Texte fourni.
☆ ☆ ☆

Limiter l’artificialisation des sols, c’est conserver d’importants stocks de carbone pour atteindre les objectifs climatiques à horizon 2050. Il est donc indispensable de protéger les sols les plus riches en carbone, en particulier les sols forestiers, les prairies permanentes et les zones humides.
En plus d’éviter, réduire et compenser : maximiser le stockage carbone des sols
Protéger les sols, c’est aussi protéger leur capacité future à stocker encore plus de carbone. L’augmentation de ce stockage carbone, possible via la mise en œuvre d’une série de pratiques principalement agricoles, est considérée comme un levier majeur pour atteindre la neutralité carbone, tant par la Stratégie nationale bas carbone (SNBC) que par le Groupe d’experts intergouvernemental sur l’évolution du climat (Giec). C’est dans cette optique que la France, dans le sillage des Accords de Paris, a lancé l’initiative internationale « 4p1000 » visant à augmenter de 0,4 % par an le stockage de carbone des sols mondiaux. Cela permettrait de compenser la croissance de nos émissions de gaz à effet de serre.
Projection de la fonction de puits de carbone des sols (trait pointillé)

☆ ☆ ☆

Exercice proposé.
Recopiez intégralement le texte ci-dessus sur le stockage de carbone des sols, sans y changer un seul mot.

Données extraites.
☆ ☆ ☆

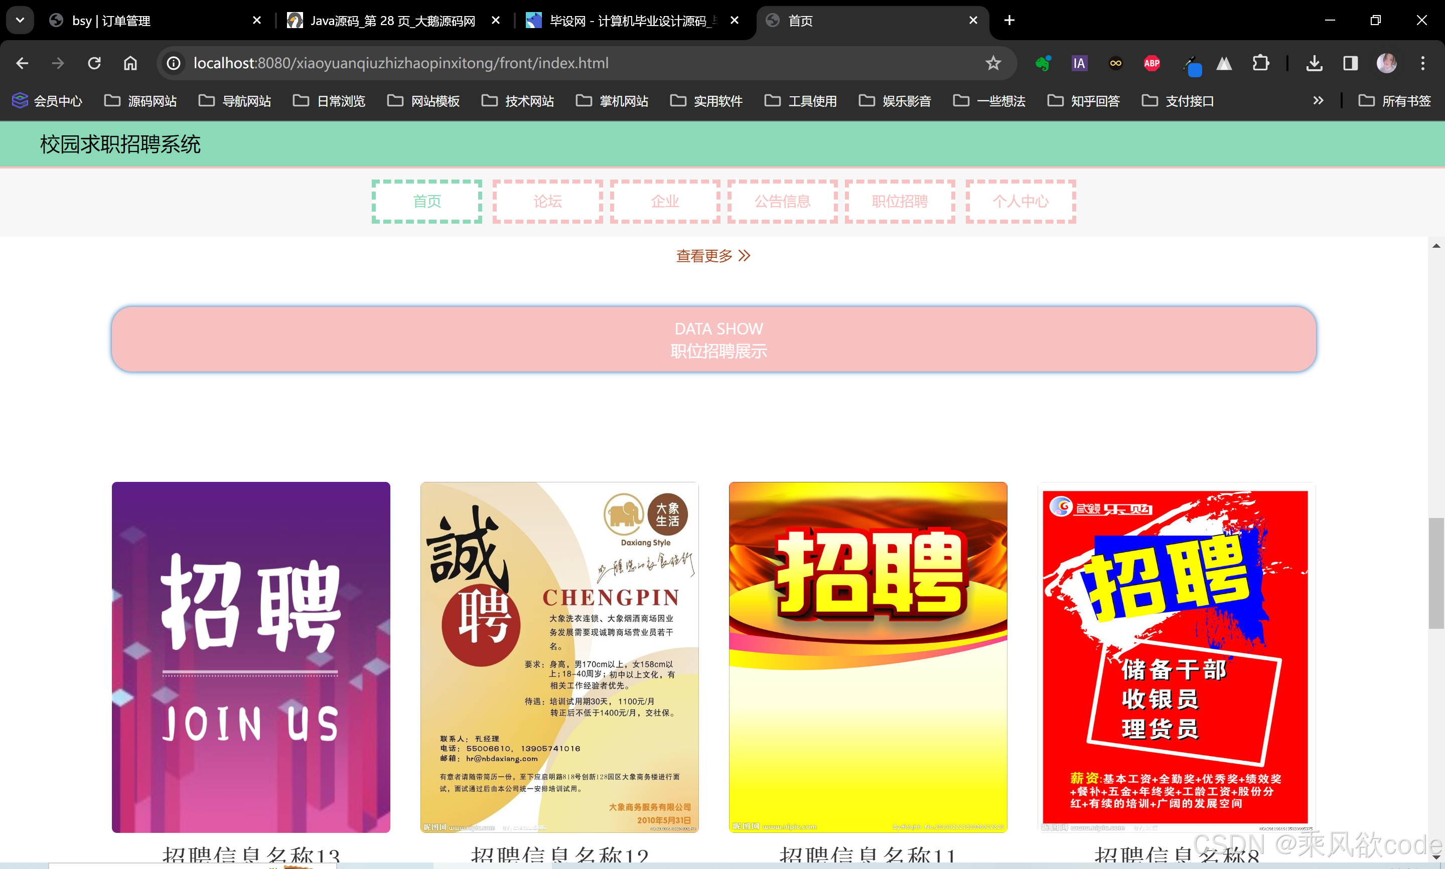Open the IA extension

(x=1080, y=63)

☆ ☆ ☆

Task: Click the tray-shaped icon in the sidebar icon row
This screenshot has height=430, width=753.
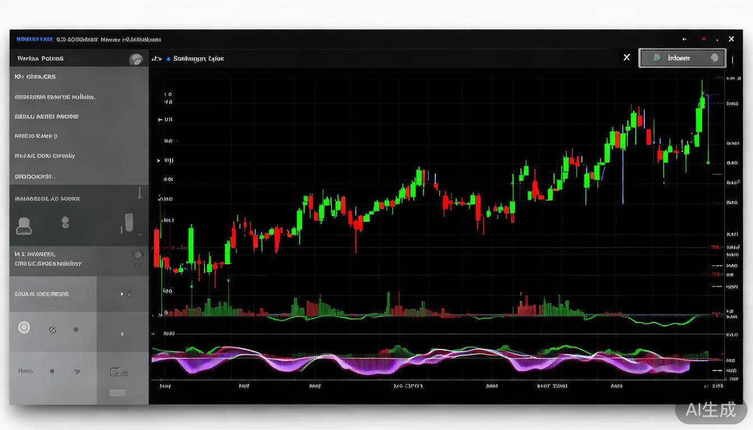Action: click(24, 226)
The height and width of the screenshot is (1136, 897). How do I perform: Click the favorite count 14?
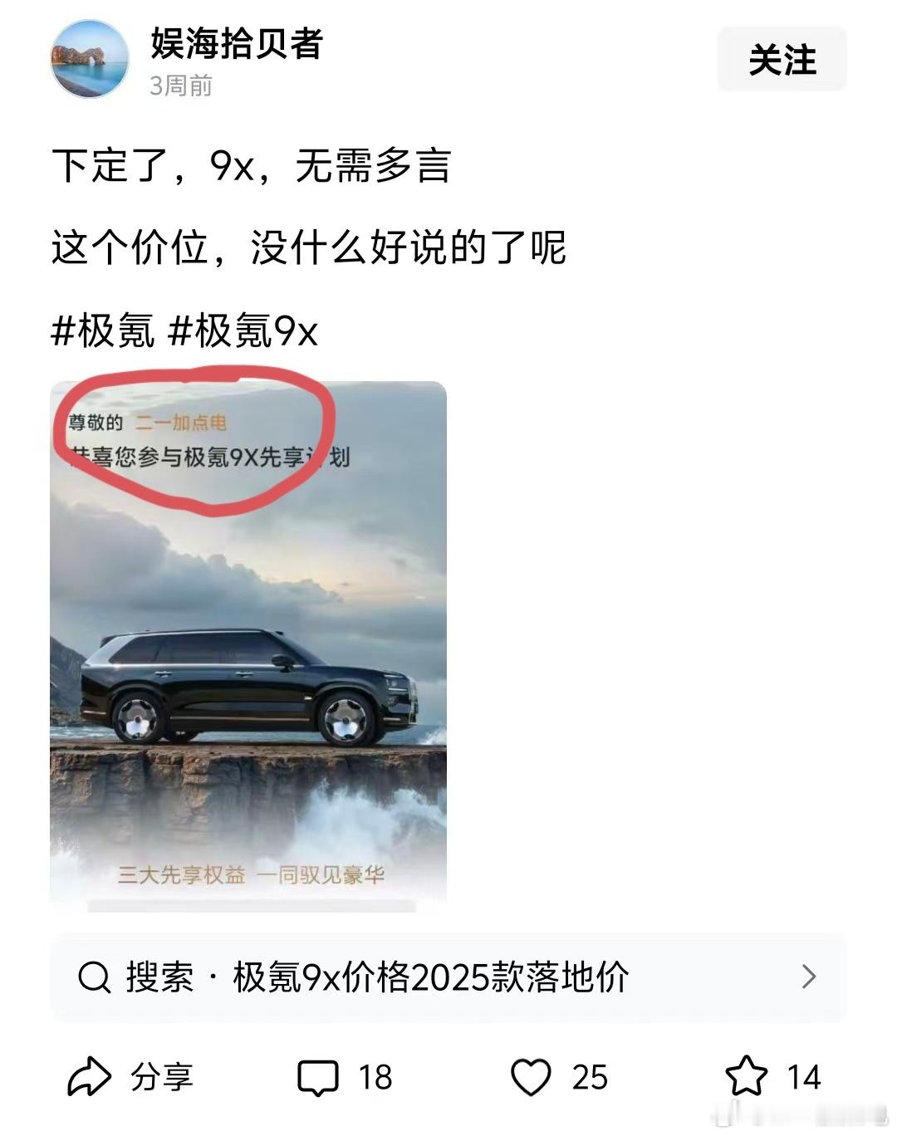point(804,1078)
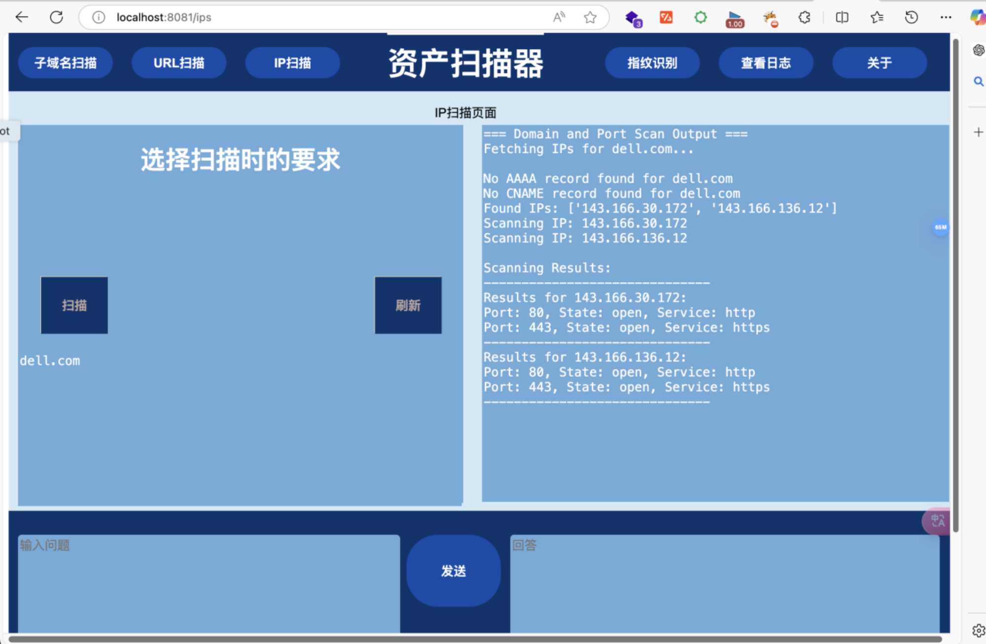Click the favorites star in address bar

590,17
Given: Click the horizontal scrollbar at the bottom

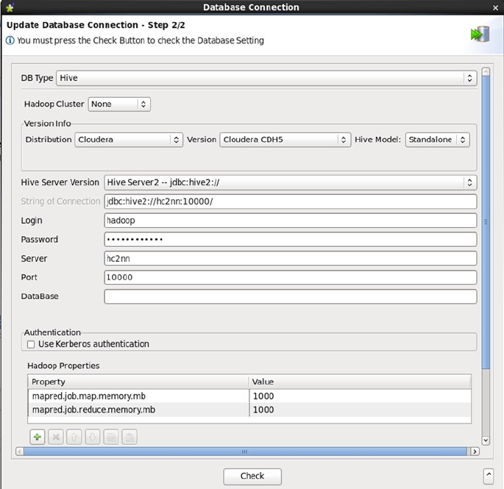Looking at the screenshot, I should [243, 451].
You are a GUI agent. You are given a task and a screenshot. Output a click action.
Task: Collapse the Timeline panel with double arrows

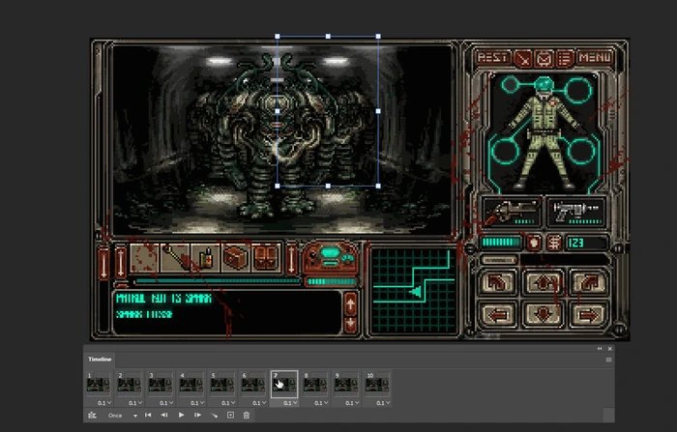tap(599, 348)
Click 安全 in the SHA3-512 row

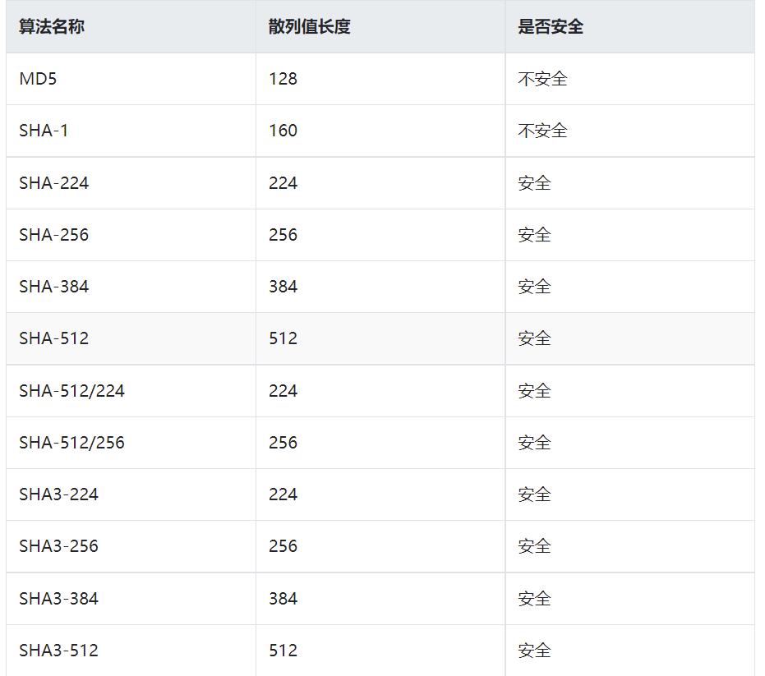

☆ ☆ ☆

Réponse correcte.
Limiter l’artificialisation des sols, c’est conserver d’importants stocks de carbone pour atteindre les objectifs climatiques à horizon 2050. Il est donc indispensable de protéger les sols les plus riches en carbone, en particulier les sols forestiers, les prairies permanentes et les zones humides.
En plus d’éviter, réduire et compenser : maximiser le stockage carbone des sols
Protéger les sols, c’est aussi protéger leur capacité future à stocker encore plus de carbone. L’augmentation de ce stockage carbone, possible via la mise en œuvre d’une série de pratiques principalement agricoles, est considérée comme un levier majeur pour atteindre la neutralité carbone, tant par la Stratégie nationale bas carbone (SNBC) que par le Groupe d’experts intergouvernemental sur l’évolution du climat (Giec). C’est dans cette optique que la France, dans le sillage des Accords de Paris, a lancé l’initiative internationale « 4p1000 » visant à augmenter de 0,4 % par an le stockage de carbone des sols mondiaux. Cela permettrait de compenser la croissance de nos émissions de gaz à effet de serre.
Projection de la fonction de puits de carbone des sols (trait pointillé)